Broadcast Suspended
July 18, 2007ZDF editor-in-chief Nikolaus Brender said that the networks showed
the German cycling teams "a yellow card" and would not broadcast the
race with the famous yellow jersey leader until further notice.
"You can't wait until the Tour is over," Brender said. "That's impossible. The Tour is under constant doping suspicion."
The German cycling federation had said earlier Wednesday that cyclist Patrik Sinkewitz tested positive for the steroid testosterone at an out-of-competition test on June 8, ahead of the Tour de France.
Sinkewitz faces a two-year ban from competitive cycling if found guilty of a doping offence.
Peter Kaadtmann, the ARD and ZDF team chief at the Tour, was quoted as saying that "Our contract stated that we broadcast the Tour as a competition of clean riders, not of people using doping substances."

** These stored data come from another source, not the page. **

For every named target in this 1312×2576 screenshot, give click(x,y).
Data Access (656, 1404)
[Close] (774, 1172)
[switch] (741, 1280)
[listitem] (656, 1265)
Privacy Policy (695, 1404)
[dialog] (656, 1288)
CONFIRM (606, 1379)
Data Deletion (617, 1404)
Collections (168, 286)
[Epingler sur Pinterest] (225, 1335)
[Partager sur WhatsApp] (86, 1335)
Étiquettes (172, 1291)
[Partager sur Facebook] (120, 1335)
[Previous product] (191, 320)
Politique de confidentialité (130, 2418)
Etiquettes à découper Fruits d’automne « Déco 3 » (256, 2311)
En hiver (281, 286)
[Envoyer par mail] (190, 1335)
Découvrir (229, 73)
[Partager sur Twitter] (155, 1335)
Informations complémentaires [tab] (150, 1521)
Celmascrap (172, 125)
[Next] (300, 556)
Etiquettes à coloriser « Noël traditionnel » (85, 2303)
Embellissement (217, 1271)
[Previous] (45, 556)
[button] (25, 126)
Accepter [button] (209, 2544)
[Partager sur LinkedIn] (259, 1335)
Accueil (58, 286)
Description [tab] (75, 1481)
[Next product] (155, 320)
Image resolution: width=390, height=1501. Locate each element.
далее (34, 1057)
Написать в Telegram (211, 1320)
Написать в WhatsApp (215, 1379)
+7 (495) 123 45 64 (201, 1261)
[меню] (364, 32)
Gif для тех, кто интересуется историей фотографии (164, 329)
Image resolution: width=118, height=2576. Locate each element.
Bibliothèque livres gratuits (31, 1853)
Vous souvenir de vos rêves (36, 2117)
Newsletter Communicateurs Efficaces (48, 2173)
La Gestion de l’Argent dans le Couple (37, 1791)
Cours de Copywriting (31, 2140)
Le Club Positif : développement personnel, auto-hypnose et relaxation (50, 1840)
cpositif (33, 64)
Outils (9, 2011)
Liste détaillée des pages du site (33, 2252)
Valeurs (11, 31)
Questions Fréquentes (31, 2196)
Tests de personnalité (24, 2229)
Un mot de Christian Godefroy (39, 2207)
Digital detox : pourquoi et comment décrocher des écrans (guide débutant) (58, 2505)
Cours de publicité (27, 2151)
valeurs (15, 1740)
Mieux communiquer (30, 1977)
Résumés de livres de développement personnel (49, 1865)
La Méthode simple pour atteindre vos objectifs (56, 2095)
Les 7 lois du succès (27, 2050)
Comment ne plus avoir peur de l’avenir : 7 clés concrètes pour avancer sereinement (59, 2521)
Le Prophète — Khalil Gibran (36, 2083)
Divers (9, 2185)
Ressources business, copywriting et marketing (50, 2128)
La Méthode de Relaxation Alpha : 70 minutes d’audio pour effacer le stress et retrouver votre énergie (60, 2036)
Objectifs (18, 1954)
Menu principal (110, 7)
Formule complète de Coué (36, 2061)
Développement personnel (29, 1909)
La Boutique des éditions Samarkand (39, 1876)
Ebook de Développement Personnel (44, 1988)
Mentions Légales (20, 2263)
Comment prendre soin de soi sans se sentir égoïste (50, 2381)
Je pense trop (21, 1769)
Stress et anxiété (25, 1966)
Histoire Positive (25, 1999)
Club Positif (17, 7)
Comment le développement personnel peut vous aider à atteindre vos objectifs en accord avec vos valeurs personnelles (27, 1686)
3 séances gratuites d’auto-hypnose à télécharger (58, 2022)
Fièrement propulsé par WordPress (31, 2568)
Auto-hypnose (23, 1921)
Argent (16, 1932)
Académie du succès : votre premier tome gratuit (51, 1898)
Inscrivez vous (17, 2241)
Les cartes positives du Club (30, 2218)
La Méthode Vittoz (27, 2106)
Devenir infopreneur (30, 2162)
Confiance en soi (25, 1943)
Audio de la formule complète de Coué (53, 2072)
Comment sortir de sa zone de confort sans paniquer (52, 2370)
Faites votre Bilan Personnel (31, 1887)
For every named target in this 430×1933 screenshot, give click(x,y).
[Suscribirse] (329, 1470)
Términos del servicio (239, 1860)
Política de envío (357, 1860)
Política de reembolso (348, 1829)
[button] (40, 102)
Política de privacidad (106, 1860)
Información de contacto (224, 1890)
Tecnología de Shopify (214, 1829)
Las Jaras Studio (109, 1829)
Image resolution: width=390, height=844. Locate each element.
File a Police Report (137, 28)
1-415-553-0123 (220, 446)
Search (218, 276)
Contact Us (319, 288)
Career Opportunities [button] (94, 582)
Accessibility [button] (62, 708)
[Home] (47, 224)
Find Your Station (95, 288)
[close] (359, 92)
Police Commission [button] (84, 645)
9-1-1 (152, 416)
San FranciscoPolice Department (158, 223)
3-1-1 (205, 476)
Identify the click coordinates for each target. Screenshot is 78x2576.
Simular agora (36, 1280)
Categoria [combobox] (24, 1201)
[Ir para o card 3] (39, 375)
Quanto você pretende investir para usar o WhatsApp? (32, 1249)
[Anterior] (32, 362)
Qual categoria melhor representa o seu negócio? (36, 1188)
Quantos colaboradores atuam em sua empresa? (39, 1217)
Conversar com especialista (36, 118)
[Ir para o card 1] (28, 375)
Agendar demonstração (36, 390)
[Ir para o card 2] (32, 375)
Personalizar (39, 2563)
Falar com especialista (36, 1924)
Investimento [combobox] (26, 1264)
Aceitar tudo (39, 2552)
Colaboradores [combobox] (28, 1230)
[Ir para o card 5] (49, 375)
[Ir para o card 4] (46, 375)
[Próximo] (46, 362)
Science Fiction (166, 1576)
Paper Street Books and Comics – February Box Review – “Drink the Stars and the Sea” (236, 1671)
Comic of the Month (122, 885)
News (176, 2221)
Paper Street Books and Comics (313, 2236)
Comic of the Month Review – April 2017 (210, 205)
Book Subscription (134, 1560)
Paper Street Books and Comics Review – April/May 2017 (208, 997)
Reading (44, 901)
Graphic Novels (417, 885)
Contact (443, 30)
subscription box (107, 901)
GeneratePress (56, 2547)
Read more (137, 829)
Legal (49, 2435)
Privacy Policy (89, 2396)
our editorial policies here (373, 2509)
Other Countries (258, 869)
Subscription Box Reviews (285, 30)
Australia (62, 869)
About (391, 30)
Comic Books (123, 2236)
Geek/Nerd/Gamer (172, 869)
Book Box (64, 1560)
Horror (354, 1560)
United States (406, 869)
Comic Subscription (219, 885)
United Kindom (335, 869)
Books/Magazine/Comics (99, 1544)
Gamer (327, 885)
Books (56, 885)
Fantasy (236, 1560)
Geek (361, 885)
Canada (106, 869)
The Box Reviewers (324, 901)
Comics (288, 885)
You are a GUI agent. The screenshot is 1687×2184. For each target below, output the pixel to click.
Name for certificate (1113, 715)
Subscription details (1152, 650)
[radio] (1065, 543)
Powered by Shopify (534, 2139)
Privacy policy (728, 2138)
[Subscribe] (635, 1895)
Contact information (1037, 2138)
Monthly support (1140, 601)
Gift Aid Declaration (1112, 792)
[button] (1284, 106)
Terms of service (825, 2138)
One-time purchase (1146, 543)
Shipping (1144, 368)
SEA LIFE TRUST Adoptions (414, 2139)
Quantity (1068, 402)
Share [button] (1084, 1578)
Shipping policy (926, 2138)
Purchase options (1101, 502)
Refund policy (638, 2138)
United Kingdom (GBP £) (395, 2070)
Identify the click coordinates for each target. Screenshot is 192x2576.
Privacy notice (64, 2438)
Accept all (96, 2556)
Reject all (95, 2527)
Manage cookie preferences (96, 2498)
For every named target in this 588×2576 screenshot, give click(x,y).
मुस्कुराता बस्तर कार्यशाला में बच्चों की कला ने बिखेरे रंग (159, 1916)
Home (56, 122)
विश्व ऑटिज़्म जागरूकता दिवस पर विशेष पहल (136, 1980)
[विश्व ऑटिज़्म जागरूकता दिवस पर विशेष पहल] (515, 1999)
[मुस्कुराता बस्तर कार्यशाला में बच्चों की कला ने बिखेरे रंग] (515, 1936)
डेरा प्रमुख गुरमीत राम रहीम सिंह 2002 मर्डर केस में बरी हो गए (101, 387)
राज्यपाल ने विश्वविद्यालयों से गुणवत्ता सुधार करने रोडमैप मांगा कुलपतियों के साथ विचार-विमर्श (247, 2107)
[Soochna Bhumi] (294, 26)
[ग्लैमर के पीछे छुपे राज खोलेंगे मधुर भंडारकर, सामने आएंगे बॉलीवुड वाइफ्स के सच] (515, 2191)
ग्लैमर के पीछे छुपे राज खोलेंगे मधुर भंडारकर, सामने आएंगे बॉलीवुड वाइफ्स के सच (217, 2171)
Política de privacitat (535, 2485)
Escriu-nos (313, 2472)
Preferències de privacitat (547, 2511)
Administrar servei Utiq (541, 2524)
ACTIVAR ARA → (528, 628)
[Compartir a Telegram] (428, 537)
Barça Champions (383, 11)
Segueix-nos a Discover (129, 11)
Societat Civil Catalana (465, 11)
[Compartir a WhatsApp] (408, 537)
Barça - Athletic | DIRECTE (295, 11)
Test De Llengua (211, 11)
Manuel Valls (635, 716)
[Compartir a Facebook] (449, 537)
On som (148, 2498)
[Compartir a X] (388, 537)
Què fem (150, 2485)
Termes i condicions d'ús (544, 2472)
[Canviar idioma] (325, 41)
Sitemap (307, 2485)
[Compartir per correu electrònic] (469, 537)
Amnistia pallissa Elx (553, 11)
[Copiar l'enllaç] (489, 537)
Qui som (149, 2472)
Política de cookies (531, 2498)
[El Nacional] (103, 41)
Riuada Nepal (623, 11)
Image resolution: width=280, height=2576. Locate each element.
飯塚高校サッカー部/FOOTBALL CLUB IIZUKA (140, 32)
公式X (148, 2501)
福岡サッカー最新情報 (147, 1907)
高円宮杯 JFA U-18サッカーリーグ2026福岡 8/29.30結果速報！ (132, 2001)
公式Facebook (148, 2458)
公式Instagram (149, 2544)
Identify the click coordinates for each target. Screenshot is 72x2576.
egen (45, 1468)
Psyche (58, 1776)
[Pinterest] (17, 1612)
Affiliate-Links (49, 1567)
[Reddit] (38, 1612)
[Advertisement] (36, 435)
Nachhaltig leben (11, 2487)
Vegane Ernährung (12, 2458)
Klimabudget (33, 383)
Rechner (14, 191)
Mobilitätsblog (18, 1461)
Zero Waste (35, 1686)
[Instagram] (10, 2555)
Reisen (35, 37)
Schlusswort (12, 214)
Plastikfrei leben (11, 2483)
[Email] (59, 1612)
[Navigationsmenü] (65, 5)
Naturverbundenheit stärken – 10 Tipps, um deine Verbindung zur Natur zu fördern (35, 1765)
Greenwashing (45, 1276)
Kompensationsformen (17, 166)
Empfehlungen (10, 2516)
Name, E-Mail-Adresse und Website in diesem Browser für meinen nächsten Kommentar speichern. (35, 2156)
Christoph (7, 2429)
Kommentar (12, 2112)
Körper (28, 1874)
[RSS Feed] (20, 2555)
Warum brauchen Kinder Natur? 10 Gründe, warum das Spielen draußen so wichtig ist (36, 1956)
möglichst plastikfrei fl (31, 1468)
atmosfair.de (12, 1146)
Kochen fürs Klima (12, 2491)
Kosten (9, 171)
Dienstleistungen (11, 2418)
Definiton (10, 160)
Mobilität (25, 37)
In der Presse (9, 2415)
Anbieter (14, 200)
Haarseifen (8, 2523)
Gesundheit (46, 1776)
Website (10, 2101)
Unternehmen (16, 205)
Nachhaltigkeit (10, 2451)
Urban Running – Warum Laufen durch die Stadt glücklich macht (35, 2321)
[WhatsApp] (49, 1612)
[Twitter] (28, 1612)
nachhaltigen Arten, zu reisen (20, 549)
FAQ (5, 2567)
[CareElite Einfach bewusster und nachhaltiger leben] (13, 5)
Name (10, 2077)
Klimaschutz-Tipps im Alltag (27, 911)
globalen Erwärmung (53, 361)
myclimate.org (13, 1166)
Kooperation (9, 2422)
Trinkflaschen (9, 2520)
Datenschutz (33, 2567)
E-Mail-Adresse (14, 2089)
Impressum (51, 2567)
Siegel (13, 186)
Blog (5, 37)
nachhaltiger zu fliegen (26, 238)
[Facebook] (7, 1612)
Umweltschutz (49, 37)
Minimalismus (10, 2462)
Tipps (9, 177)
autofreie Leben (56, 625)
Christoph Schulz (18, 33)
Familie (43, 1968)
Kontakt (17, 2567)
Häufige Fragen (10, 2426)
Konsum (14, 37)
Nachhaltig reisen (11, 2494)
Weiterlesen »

Viewers had to turn elsewhere
Instead of broadcasting the day's 10th stage, ARD ran a feature on doping and interviewed all parties involved. That program was followed by a telenovela.
The two networks also terminated their
Internet live-ticker of the event.
Germans who wanted to follow the race had to resort to the Eurosport network and its German-language broadcast after the decision.
Doping has never before prompted German networks to pull the plug on a planned broadcast.
But ZDF did not broadcast the 1985 European Cup final after rioting Liverpool fans caused the death of 37 mainly Juventus fans ahead of the match between the two sides in Brussels' Heysel stadium.
ARD and ZDF, who are funded by fees from every German who owns a
TV set, have long held the German Tour de France broadcast rights. No
figures have been released but they are worth several million euros.
They planned to broadcast a total 90 hours from the three-week Tour which ends on July 29 in Paris.
Ratings surged when Jan Ullrich won the Tour in 1997 and came second several times afterwards, but there were always critical voices over the big engagement because the sport was doping-infested.
Under pressure
ARD was under special pressure as the network was a sponsor of the Telekom team, which is now called T-Mobile, from 1998 until 2004.
The networks have become cautious in the past 12 months since Ullrich was heavily implicated in the Spanish doping probe centering on doctor Eufemiano Fuentes.
Ullrich was kicked out of T-Mobile on the eve of the 2006 Tour.
In recent weeks, half a dozen former riders including 1996 Tour champion Bjarne Riss confessed to doping on the team in the 1990s.
Two team doctors were kicked out in May after admitting to have been actively involved in that doping scheme, T-Mobile's Ukrainian rider Serhiy Honchar was also fired in May over reportedly suspicious test results, and German rider Matthias Kessler from the Astana team was recently caught for testosterone abuse.
Warned ahead of time
ARD and ZDF told German cycling teams ahead of the Tour de France that they could pull the plug if another rider was caught, and Sinkewitz' positive test for testosterone was announced Wednesday.
Sinkewitz was caught at an out-of-competition test ahead of the Tour, but rode in the Tour until withdrawing injured on Monday.
"We talked to the German teams, told them how serious the situation was," said ARD programme director Günter Struve. "T-Mobile in particular swore that everything was fine with them."
T-Mobile has introduced one of the stiffest anti-doping programs in the sport, but not even that may have stopped Sinkewitz from tampering.
The TV boycott could now also play a major role in sponsor commitments in cycling, with T-Mobile company spokesman Christian Frommert "not ruling out anything" when the Tour is assessed.
T-Mobile only recently committed itself until 2010.
Frommert admitted that "the stakes are high" after the move by the networks, while Brender said he hoped that Wednesday's move will prompt the teams, and cycling in general, into more action.
"I hope we have done our share in this," said Brender.
Deutsche Welle belongs to the ARD network.